◆ THE TASK
Lines from the one containing "Viewport: 998px width, 636px height." through the last line of the records below need to be repeated exactly; nothing else, and no pictures.

Stored data:
=== Begin Enclosure ===
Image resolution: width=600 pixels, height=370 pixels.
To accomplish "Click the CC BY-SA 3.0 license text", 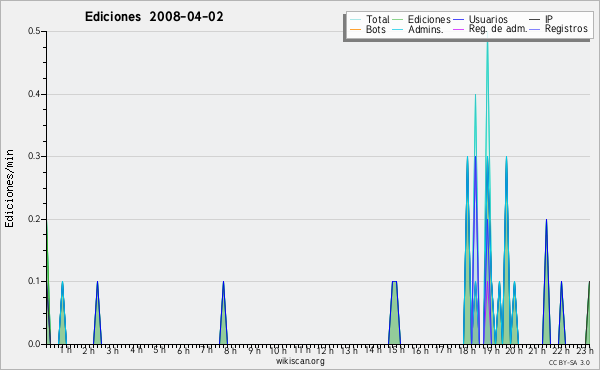I will [x=569, y=362].
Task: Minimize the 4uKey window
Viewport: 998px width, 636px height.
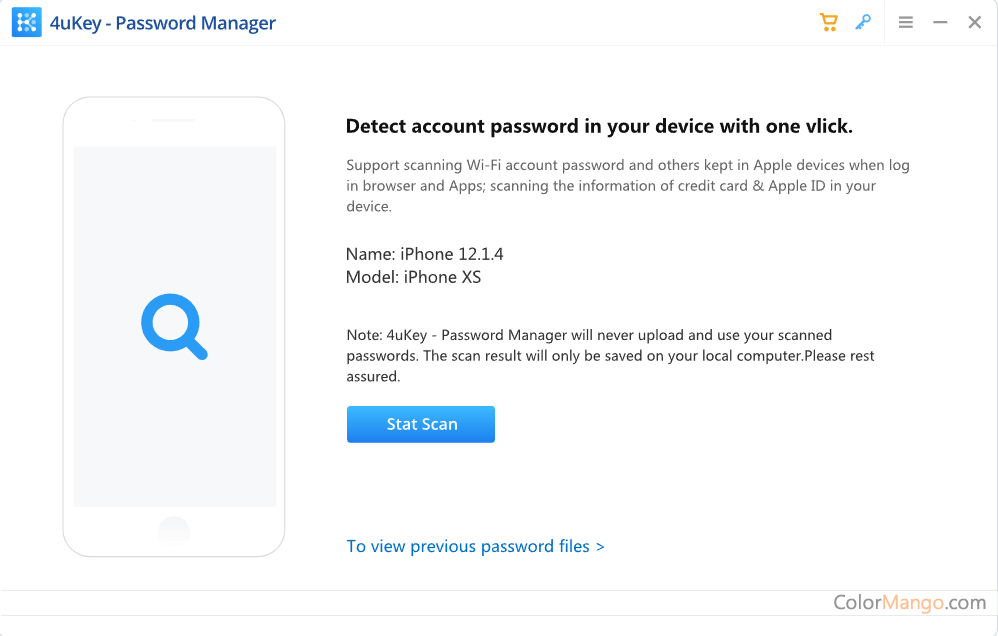Action: (941, 21)
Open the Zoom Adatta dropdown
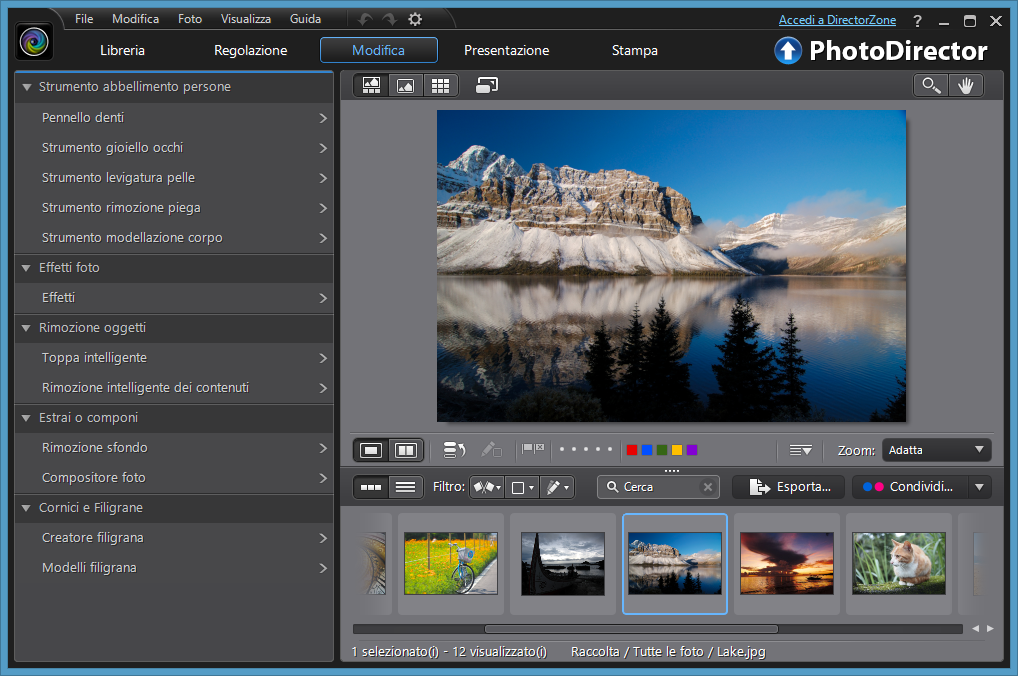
=== End Enclosure ===
◆ PROBLEM SOLUTION
Viewport: 998px width, 636px height.
Action: (941, 21)
Open the Zoom Adatta dropdown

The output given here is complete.